EXERCISE DATA Block Start

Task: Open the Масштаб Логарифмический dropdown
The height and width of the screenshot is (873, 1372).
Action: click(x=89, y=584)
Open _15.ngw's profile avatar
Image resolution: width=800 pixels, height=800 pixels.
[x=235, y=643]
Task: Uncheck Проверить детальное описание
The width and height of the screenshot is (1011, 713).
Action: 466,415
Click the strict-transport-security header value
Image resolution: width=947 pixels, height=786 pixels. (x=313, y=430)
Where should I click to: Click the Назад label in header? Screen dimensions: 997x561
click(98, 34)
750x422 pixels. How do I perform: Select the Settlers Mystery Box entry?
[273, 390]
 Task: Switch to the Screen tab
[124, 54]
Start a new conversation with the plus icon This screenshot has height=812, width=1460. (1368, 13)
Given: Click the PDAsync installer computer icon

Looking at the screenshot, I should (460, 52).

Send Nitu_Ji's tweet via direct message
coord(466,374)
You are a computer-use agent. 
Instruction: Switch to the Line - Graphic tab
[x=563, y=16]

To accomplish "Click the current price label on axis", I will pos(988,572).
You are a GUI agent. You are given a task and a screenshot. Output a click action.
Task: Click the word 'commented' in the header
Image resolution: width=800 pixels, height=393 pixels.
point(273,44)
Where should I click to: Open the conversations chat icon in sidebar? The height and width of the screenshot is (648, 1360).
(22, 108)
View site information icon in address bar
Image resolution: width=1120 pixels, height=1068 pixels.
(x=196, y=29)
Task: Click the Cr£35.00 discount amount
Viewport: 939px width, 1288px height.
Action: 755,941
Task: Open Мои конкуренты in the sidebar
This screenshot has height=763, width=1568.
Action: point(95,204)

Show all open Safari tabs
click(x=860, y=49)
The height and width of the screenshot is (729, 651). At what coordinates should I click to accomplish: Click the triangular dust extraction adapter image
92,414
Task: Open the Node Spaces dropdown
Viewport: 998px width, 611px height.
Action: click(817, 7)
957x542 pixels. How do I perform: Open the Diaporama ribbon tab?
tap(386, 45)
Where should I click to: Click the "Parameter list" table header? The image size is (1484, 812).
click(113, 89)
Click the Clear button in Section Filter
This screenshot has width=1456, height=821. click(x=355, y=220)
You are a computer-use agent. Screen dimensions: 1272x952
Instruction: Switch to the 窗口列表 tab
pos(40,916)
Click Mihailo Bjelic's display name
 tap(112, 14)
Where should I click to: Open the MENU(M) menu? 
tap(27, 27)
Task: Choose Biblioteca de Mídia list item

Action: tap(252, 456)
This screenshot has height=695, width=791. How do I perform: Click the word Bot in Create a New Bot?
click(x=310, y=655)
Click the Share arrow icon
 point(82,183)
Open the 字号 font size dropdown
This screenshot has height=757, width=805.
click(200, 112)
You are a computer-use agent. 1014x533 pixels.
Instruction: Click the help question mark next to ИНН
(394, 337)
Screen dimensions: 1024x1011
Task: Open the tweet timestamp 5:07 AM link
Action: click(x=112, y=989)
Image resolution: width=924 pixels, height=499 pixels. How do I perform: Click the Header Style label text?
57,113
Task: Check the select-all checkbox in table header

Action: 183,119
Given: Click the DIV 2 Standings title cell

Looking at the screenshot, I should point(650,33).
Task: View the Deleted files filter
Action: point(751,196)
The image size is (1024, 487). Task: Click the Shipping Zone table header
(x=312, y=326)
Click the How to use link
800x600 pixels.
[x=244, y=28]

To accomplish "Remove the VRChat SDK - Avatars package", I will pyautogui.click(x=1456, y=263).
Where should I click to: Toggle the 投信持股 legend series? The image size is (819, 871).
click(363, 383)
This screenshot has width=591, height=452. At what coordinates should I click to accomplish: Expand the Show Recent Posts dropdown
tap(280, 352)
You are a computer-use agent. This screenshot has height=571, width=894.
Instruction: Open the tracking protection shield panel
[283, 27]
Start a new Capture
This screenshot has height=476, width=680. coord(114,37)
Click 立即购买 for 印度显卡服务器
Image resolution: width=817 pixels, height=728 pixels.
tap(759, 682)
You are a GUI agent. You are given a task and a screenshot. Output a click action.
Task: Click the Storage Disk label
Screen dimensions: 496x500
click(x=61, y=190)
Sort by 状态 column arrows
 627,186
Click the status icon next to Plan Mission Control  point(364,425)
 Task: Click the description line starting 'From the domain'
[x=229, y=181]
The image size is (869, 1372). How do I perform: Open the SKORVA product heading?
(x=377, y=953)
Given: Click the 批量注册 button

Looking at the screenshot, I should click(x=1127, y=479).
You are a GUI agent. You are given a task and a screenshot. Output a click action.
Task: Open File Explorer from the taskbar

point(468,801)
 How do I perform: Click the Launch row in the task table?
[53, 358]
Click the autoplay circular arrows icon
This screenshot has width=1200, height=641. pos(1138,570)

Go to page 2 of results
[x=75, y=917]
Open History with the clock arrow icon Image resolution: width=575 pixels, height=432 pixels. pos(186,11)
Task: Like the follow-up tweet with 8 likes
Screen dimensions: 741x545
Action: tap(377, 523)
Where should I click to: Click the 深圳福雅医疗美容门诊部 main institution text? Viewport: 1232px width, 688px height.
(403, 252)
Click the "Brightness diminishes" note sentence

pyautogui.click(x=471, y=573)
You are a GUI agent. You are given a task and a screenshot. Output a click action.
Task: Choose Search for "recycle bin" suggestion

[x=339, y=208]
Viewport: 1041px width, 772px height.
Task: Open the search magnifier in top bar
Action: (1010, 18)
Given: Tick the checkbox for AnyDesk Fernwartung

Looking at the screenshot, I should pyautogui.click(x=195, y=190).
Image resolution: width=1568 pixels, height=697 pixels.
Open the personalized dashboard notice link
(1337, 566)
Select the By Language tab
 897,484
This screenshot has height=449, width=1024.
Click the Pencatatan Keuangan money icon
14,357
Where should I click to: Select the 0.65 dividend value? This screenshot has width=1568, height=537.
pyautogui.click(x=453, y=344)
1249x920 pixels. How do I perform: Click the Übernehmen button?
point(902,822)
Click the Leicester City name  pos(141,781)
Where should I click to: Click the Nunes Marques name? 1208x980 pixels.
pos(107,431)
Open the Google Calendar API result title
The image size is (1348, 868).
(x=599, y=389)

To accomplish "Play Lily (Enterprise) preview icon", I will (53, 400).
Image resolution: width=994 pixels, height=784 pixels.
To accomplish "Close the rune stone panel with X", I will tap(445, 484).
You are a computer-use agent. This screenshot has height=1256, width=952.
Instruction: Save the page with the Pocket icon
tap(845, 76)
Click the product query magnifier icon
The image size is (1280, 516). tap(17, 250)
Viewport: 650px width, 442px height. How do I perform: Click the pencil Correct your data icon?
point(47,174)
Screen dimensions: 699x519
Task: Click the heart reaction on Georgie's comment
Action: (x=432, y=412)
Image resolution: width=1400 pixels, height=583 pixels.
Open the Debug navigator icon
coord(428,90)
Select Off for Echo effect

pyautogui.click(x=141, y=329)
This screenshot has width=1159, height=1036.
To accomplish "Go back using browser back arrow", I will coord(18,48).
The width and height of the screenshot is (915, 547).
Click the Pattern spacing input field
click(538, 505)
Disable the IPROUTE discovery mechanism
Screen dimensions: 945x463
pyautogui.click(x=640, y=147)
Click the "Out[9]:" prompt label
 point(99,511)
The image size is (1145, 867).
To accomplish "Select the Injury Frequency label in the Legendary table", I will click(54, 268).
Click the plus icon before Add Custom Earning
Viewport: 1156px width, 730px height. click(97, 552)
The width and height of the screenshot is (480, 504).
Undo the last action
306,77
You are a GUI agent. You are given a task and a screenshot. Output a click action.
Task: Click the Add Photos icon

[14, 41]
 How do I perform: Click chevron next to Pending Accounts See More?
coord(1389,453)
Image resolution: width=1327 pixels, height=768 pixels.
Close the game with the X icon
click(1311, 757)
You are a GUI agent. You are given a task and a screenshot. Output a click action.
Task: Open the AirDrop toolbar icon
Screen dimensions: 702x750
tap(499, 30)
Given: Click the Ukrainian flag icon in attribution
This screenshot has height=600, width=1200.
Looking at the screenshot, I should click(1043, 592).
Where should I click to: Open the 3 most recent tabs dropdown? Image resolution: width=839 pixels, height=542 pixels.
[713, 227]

EXERCISE DATA Block End

*WHAT THE EXERCISE ASKS*: Please find each line in the records above that holds the word "will", and copy it.

*TASK OUTPUT*:
To accomplish "Click the current price label on axis", I will pos(988,572).
To accomplish "Remove the VRChat SDK - Avatars package", I will pyautogui.click(x=1456, y=263).
To accomplish "Play Lily (Enterprise) preview icon", I will (53, 400).
To accomplish "Close the rune stone panel with X", I will tap(445, 484).
To accomplish "Go back using browser back arrow", I will coord(18,48).
To accomplish "Select the Injury Frequency label in the Legendary table", I will click(54, 268).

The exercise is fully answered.